PROBLEM TO WORK ON >> Without including any picture, write out the entries exactly as they stand.

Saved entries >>
══════════

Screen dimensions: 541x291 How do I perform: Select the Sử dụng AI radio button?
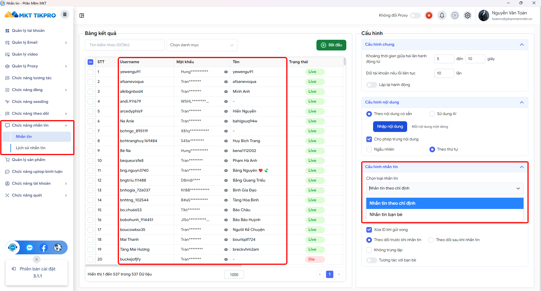[x=432, y=114]
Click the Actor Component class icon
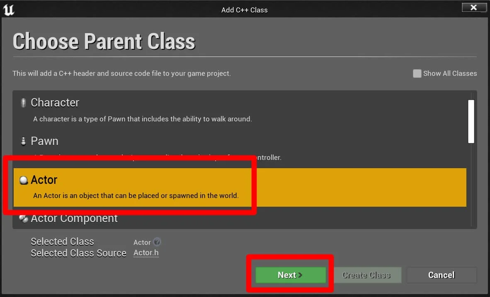 pos(24,219)
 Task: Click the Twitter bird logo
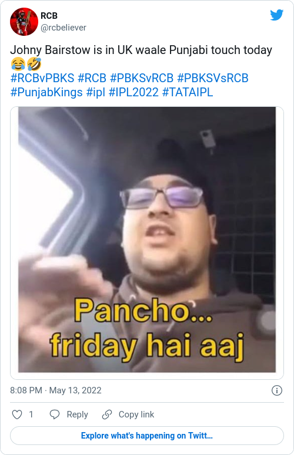[x=276, y=15]

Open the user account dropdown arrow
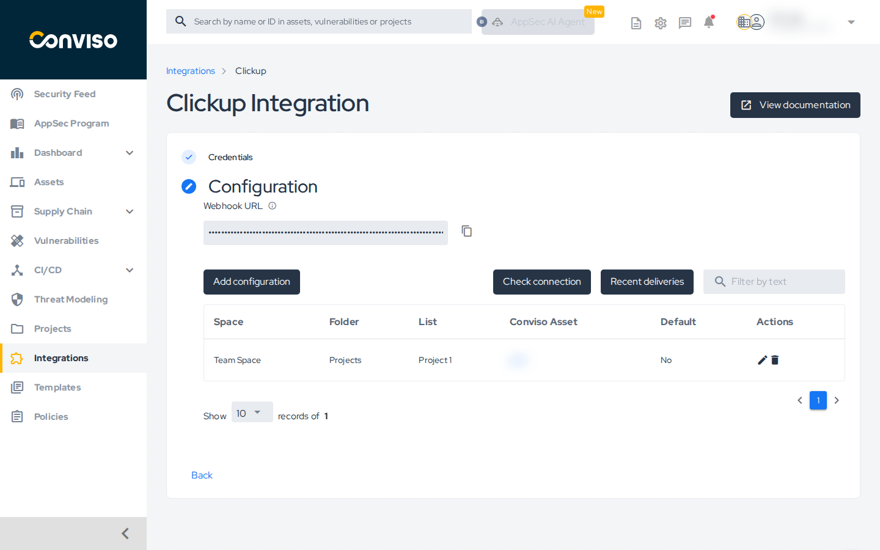[x=851, y=23]
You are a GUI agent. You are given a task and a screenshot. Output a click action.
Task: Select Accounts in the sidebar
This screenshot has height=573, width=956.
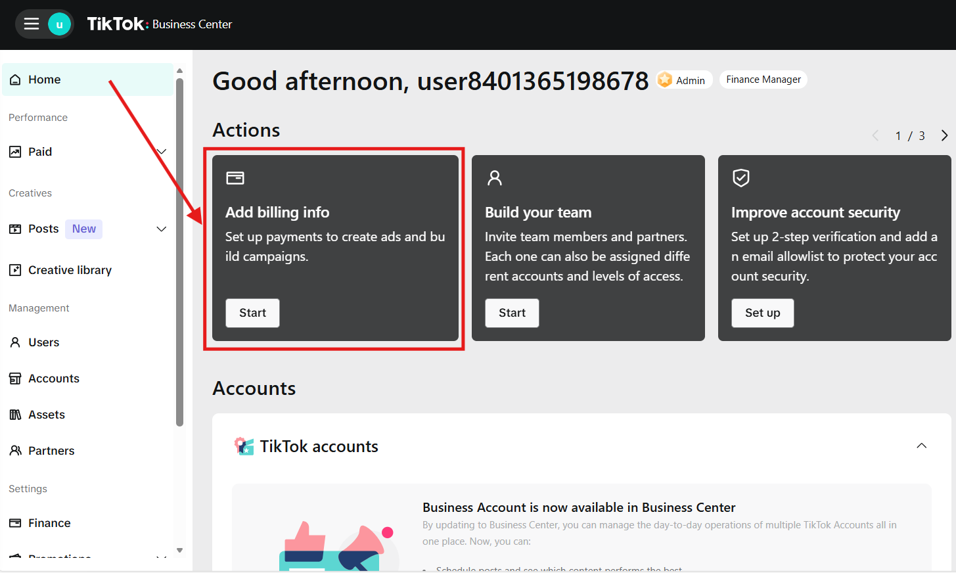point(53,378)
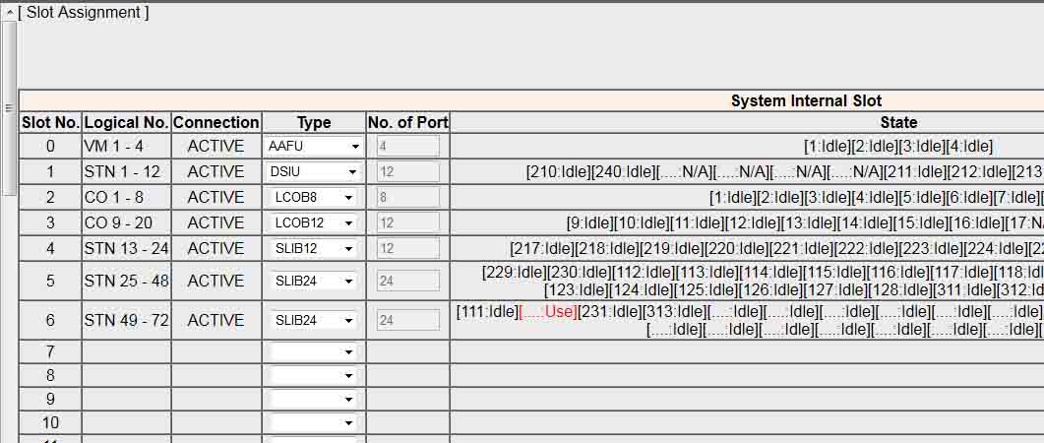Click the Slot No. column header
Screen dimensions: 1044x443
50,123
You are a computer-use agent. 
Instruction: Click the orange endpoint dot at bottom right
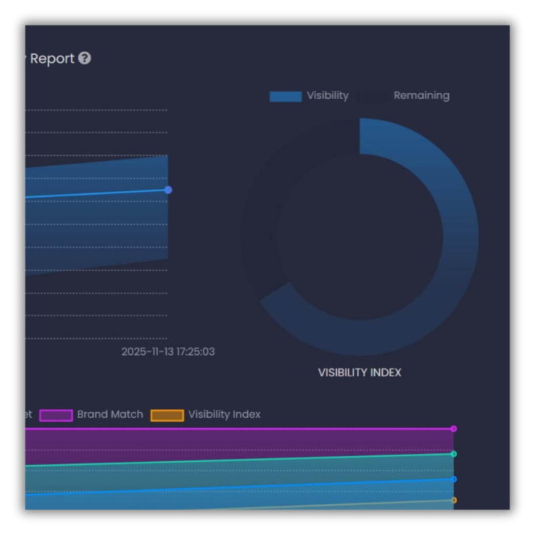click(x=454, y=500)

══════════

ANSWER TO THE EXERCISE >>
Screen dimensions: 541x291 How do I perform: Select the Sử dụng AI radio button?
[x=432, y=114]
Click the Actor Component class icon
 pos(24,219)
 Task: Click the Twitter bird logo
[x=276, y=15]

Open the user account dropdown arrow
[x=851, y=23]
You are a GUI agent. You are given a task and a screenshot. Output a click action.
Task: Select Accounts in the sidebar
This screenshot has height=573, width=956.
point(53,378)
Click the Slot No. column header
Screen dimensions: 1044x443
50,123
You are a computer-use agent. 
Instruction: Click the orange endpoint dot at bottom right
click(x=454, y=500)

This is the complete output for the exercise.